EXCERPT:
= = = = = = =

For output descriptions see the method ‘get_info()’.
- make_class_data_plot(fig, ax, axes_keys, my_slice_vals=None, my_class_colors=None, return_legend_handles=False, verbose=False, **kwargs)[source]
Plot classification data on a given axis and figure.
- Parameters
fig (Matplotlib Figure object) – Figure on which the plot will be made.
ax (Matplotlib Axis object) – Axis on which a scatter plot will be drawn.
axes_keys (list) – List containing two names of input data columns to use as horizontal and verital axes.
my_slice_vals (optional, list, dict) – List giving values on which to slice in the axes not being plotted. Default (None) uses the first unique value found in each axis. If instead of individual values, a range is desired (e.g. 10 +/- 1) then a dict can be given with integer keys mapping to a tuple with the lower and upper range. ( e.g. {0:(9,11)} )
my_class_colors (optional, list) – List of colors used to represent different classes. Default (None) uses the default class colors.
return_legend_handles (optional, bool) – Returns a list of handles that connect classes to colors.
verbose (optional, bool) – Print useful information during runtime.
**kwargs (optional) – Kwargs for matplotlib.pyplot.scatter() .
- Returns
fig (Matplotlib Figure object) – Figure object.
ax (Matplotlib Axis object) – Updated axis after plotting.
handles (optional, list) – List of legend handles connecting classes and their colors. Returned if ‘return_legend_handles’ is True. Default is False.
- plot_3D_class_data(axes=None, fig_size=(4, 5), mark_size=12, which_val=0, save_fig=False, plt_str='0', color_list=None)[source]
Plot the 3D classification data in a 2D plot.
3 input axis with classification output.
- Parameters
axes (list, optional) –
By default it will order the axes as [x,y,z] in the original order the input axis were read in. To change the ordering, pass a list with the column names. Example: The default orderd is col_1, col_2, col_3. To change the horizontal axis from col_1 to col_2 you would use:
’axes = [“col_2”, “col_1”, “col_3”]’
fig_size (tuple, optional, default = (4,5)) – Size of the figure. (Matplotlib figure kwarg ‘fig_size’)

= = = = = = =

MATERIAL PROVIDED:
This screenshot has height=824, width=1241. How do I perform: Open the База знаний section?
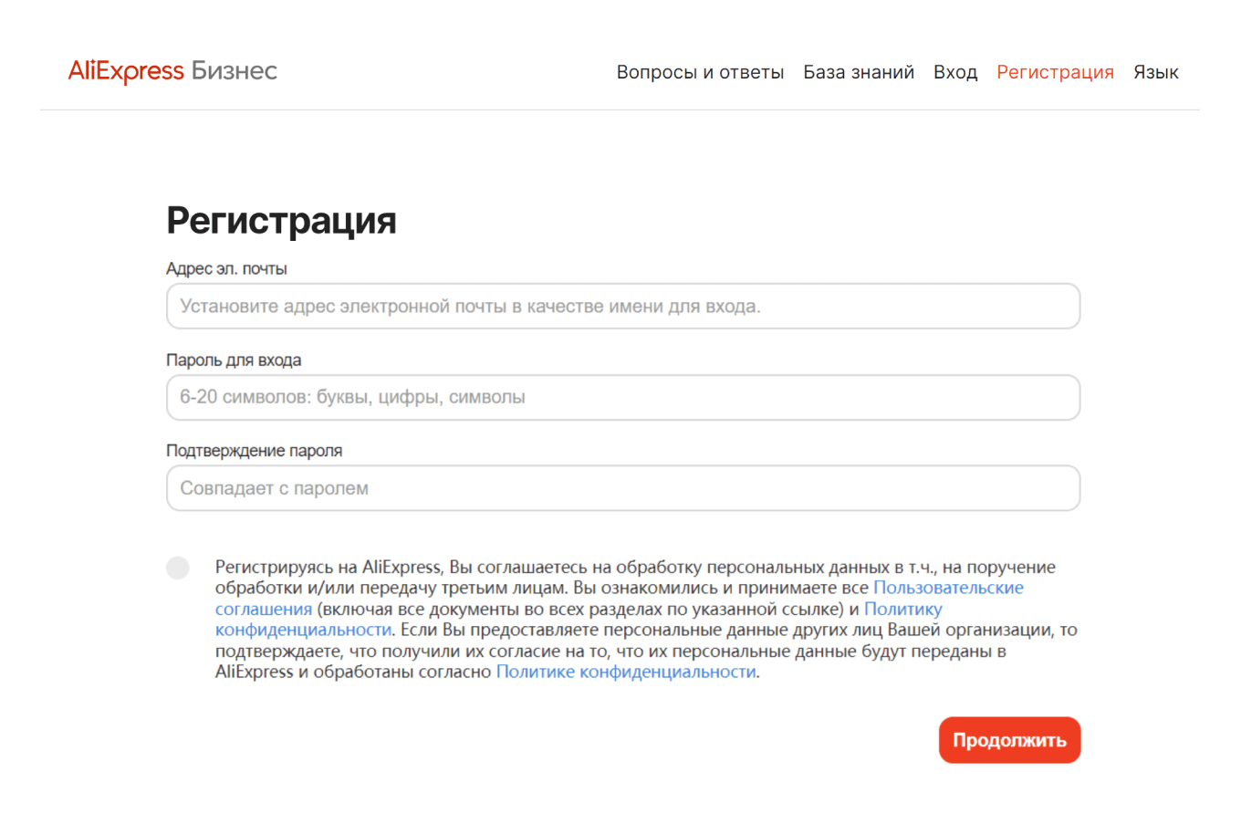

= = = = = = =

WRITTEN EXERCISE:
In the plotting documentation, what is the default value of the fig_size parameter of plot_3D_class_data? The material after the plotting documentation is separate from the documentation.

SOLUTION:
The default is (4, 5).